• [Data for review]
---
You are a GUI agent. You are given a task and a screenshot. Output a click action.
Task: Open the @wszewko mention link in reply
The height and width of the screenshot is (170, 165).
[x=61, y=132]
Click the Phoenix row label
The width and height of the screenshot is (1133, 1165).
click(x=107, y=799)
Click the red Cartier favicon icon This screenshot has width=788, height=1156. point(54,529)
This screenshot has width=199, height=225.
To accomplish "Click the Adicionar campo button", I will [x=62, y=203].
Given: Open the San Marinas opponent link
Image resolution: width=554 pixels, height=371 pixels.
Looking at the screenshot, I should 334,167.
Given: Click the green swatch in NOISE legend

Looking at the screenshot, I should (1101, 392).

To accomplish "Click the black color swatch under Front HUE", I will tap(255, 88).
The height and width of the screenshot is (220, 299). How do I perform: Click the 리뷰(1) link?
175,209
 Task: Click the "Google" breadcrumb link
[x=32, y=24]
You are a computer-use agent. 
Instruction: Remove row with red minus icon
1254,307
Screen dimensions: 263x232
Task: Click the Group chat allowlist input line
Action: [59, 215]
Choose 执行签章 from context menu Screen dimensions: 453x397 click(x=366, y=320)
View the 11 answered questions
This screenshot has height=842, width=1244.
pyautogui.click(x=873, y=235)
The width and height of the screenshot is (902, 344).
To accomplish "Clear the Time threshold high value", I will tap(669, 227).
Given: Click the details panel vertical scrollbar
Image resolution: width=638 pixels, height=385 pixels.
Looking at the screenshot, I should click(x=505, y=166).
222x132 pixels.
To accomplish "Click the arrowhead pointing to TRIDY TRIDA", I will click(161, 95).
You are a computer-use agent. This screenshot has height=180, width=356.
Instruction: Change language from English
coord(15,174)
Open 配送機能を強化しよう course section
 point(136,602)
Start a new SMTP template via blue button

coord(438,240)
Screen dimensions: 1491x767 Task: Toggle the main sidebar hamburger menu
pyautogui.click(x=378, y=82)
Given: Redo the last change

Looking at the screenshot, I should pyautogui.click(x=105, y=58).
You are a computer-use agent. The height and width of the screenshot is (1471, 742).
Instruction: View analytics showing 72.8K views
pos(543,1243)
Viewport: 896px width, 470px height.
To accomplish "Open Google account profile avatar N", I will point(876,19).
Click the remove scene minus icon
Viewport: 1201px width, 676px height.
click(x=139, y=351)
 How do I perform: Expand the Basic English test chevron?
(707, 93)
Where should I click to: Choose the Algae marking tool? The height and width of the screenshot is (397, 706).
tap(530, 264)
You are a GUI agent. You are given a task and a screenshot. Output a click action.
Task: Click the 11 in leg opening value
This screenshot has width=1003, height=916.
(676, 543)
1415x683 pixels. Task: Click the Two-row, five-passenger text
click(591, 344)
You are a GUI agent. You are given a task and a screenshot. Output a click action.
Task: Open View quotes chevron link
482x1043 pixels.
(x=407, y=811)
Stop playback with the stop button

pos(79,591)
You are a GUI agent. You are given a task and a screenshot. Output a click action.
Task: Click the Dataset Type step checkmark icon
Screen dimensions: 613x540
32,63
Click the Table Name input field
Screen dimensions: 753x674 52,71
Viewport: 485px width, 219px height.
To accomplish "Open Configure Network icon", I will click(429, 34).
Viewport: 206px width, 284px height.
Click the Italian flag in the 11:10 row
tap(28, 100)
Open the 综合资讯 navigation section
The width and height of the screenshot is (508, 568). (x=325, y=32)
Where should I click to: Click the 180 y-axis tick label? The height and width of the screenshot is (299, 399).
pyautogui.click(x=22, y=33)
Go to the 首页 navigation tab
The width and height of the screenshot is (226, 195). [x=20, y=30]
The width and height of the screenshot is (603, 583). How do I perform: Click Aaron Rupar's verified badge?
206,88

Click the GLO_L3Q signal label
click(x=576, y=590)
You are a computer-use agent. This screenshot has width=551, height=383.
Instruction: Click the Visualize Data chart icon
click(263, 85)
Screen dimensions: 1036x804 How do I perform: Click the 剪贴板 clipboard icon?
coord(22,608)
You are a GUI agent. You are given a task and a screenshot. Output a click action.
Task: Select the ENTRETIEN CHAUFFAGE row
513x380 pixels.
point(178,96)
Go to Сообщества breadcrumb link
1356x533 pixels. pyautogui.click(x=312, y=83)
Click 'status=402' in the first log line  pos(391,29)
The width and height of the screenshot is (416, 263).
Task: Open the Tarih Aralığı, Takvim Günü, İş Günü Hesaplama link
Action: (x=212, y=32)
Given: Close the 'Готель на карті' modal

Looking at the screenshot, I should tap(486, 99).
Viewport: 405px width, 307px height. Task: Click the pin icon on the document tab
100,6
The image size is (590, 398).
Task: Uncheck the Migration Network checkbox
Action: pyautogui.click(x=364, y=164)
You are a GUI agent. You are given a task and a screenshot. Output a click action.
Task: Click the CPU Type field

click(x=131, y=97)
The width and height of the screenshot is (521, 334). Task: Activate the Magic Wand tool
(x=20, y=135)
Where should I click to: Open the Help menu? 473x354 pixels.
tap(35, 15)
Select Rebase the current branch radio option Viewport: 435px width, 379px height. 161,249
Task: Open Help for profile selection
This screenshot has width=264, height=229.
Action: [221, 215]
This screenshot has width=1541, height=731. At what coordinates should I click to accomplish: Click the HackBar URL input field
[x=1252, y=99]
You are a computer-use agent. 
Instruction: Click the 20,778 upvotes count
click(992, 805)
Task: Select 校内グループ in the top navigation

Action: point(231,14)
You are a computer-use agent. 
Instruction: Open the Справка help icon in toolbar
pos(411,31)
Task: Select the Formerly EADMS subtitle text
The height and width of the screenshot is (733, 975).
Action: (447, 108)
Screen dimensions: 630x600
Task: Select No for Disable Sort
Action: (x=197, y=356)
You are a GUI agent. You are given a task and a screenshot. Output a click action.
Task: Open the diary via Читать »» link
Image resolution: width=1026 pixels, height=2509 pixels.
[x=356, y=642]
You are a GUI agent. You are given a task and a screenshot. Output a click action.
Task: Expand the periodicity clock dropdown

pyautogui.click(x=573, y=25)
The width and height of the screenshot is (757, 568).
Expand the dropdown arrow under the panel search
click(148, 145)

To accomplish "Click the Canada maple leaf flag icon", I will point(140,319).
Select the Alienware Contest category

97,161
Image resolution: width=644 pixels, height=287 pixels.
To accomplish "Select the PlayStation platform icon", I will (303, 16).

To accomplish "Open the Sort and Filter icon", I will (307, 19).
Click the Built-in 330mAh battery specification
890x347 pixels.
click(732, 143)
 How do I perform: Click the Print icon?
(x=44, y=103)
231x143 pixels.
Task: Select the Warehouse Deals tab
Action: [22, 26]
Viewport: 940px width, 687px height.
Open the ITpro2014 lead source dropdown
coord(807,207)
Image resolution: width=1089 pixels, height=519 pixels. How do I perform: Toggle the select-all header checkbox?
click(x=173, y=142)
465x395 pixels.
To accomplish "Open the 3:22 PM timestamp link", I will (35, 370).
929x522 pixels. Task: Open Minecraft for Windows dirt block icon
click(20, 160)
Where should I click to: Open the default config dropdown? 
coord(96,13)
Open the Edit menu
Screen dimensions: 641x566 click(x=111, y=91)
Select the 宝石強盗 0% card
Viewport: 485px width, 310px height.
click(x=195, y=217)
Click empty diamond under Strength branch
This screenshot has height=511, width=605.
---
• [Task] Each line in the material above must be retyped without alteration.

• [Expected answer]
You are a GUI agent. You are given a task and a screenshot. Output a click action.
Task: Open the @wszewko mention link in reply
The height and width of the screenshot is (170, 165).
[x=61, y=132]
Click the Phoenix row label
The width and height of the screenshot is (1133, 1165).
click(x=107, y=799)
Click the red Cartier favicon icon This screenshot has width=788, height=1156. point(54,529)
This screenshot has width=199, height=225.
To accomplish "Click the Adicionar campo button", I will [x=62, y=203].
Given: Open the San Marinas opponent link
Image resolution: width=554 pixels, height=371 pixels.
Looking at the screenshot, I should 334,167.
Given: Click the green swatch in NOISE legend

Looking at the screenshot, I should (1101, 392).

To accomplish "Click the black color swatch under Front HUE", I will tap(255, 88).
The height and width of the screenshot is (220, 299). How do I perform: Click the 리뷰(1) link?
175,209
 Task: Click the "Google" breadcrumb link
[x=32, y=24]
You are a computer-use agent. 
Instruction: Remove row with red minus icon
1254,307
Screen dimensions: 263x232
Task: Click the Group chat allowlist input line
Action: [59, 215]
Choose 执行签章 from context menu Screen dimensions: 453x397 click(x=366, y=320)
View the 11 answered questions
This screenshot has height=842, width=1244.
pyautogui.click(x=873, y=235)
The width and height of the screenshot is (902, 344).
To accomplish "Clear the Time threshold high value", I will tap(669, 227).
Given: Click the details panel vertical scrollbar
Image resolution: width=638 pixels, height=385 pixels.
Looking at the screenshot, I should click(x=505, y=166).
222x132 pixels.
To accomplish "Click the arrowhead pointing to TRIDY TRIDA", I will click(161, 95).
You are a computer-use agent. This screenshot has height=180, width=356.
Instruction: Change language from English
coord(15,174)
Open 配送機能を強化しよう course section
 point(136,602)
Start a new SMTP template via blue button

coord(438,240)
Screen dimensions: 1491x767 Task: Toggle the main sidebar hamburger menu
pyautogui.click(x=378, y=82)
Given: Redo the last change

Looking at the screenshot, I should pyautogui.click(x=105, y=58).
You are a computer-use agent. The height and width of the screenshot is (1471, 742).
Instruction: View analytics showing 72.8K views
pos(543,1243)
Viewport: 896px width, 470px height.
To accomplish "Open Google account profile avatar N", I will point(876,19).
Click the remove scene minus icon
Viewport: 1201px width, 676px height.
click(x=139, y=351)
 How do I perform: Expand the Basic English test chevron?
(707, 93)
Where should I click to: Choose the Algae marking tool? The height and width of the screenshot is (397, 706).
tap(530, 264)
You are a GUI agent. You are given a task and a screenshot. Output a click action.
Task: Click the 11 in leg opening value
This screenshot has width=1003, height=916.
(676, 543)
1415x683 pixels. Task: Click the Two-row, five-passenger text
click(591, 344)
You are a GUI agent. You are given a task and a screenshot. Output a click action.
Task: Open View quotes chevron link
482x1043 pixels.
(x=407, y=811)
Stop playback with the stop button

pos(79,591)
You are a GUI agent. You are given a task and a screenshot. Output a click action.
Task: Click the Dataset Type step checkmark icon
Screen dimensions: 613x540
32,63
Click the Table Name input field
Screen dimensions: 753x674 52,71
Viewport: 485px width, 219px height.
To accomplish "Open Configure Network icon", I will click(429, 34).
Viewport: 206px width, 284px height.
Click the Italian flag in the 11:10 row
tap(28, 100)
Open the 综合资讯 navigation section
The width and height of the screenshot is (508, 568). (x=325, y=32)
Where should I click to: Click the 180 y-axis tick label? The height and width of the screenshot is (299, 399).
pyautogui.click(x=22, y=33)
Go to the 首页 navigation tab
The width and height of the screenshot is (226, 195). [x=20, y=30]
The width and height of the screenshot is (603, 583). How do I perform: Click Aaron Rupar's verified badge?
206,88

Click the GLO_L3Q signal label
click(x=576, y=590)
You are a computer-use agent. This screenshot has width=551, height=383.
Instruction: Click the Visualize Data chart icon
click(263, 85)
Screen dimensions: 1036x804 How do I perform: Click the 剪贴板 clipboard icon?
coord(22,608)
You are a GUI agent. You are given a task and a screenshot. Output a click action.
Task: Select the ENTRETIEN CHAUFFAGE row
513x380 pixels.
point(178,96)
Go to Сообщества breadcrumb link
1356x533 pixels. pyautogui.click(x=312, y=83)
Click 'status=402' in the first log line  pos(391,29)
The width and height of the screenshot is (416, 263).
Task: Open the Tarih Aralığı, Takvim Günü, İş Günü Hesaplama link
Action: (x=212, y=32)
Given: Close the 'Готель на карті' modal

Looking at the screenshot, I should tap(486, 99).
Viewport: 405px width, 307px height. Task: Click the pin icon on the document tab
100,6
The image size is (590, 398).
Task: Uncheck the Migration Network checkbox
Action: pyautogui.click(x=364, y=164)
You are a GUI agent. You are given a task and a screenshot. Output a click action.
Task: Click the CPU Type field

click(x=131, y=97)
The width and height of the screenshot is (521, 334). Task: Activate the Magic Wand tool
(x=20, y=135)
Where should I click to: Open the Help menu? 473x354 pixels.
tap(35, 15)
Select Rebase the current branch radio option Viewport: 435px width, 379px height. 161,249
Task: Open Help for profile selection
This screenshot has width=264, height=229.
Action: [221, 215]
This screenshot has width=1541, height=731. At what coordinates should I click to accomplish: Click the HackBar URL input field
[x=1252, y=99]
You are a computer-use agent. 
Instruction: Click the 20,778 upvotes count
click(992, 805)
Task: Select 校内グループ in the top navigation

Action: point(231,14)
You are a computer-use agent. 
Instruction: Open the Справка help icon in toolbar
pos(411,31)
Task: Select the Formerly EADMS subtitle text
The height and width of the screenshot is (733, 975).
Action: (447, 108)
Screen dimensions: 630x600
Task: Select No for Disable Sort
Action: (x=197, y=356)
You are a GUI agent. You are given a task and a screenshot. Output a click action.
Task: Open the diary via Читать »» link
Image resolution: width=1026 pixels, height=2509 pixels.
[x=356, y=642]
You are a GUI agent. You are given a task and a screenshot. Output a click action.
Task: Expand the periodicity clock dropdown

pyautogui.click(x=573, y=25)
The width and height of the screenshot is (757, 568).
Expand the dropdown arrow under the panel search
click(148, 145)

To accomplish "Click the Canada maple leaf flag icon", I will point(140,319).
Select the Alienware Contest category

97,161
Image resolution: width=644 pixels, height=287 pixels.
To accomplish "Select the PlayStation platform icon", I will (303, 16).

To accomplish "Open the Sort and Filter icon", I will (307, 19).
Click the Built-in 330mAh battery specification
890x347 pixels.
click(732, 143)
 How do I perform: Click the Print icon?
(x=44, y=103)
231x143 pixels.
Task: Select the Warehouse Deals tab
Action: [22, 26]
Viewport: 940px width, 687px height.
Open the ITpro2014 lead source dropdown
coord(807,207)
Image resolution: width=1089 pixels, height=519 pixels. How do I perform: Toggle the select-all header checkbox?
click(x=173, y=142)
465x395 pixels.
To accomplish "Open the 3:22 PM timestamp link", I will (35, 370).
929x522 pixels. Task: Open Minecraft for Windows dirt block icon
click(20, 160)
Where should I click to: Open the default config dropdown? 
coord(96,13)
Open the Edit menu
Screen dimensions: 641x566 click(x=111, y=91)
Select the 宝石強盗 0% card
Viewport: 485px width, 310px height.
click(x=195, y=217)
Click empty diamond under Strength branch
This screenshot has height=511, width=605.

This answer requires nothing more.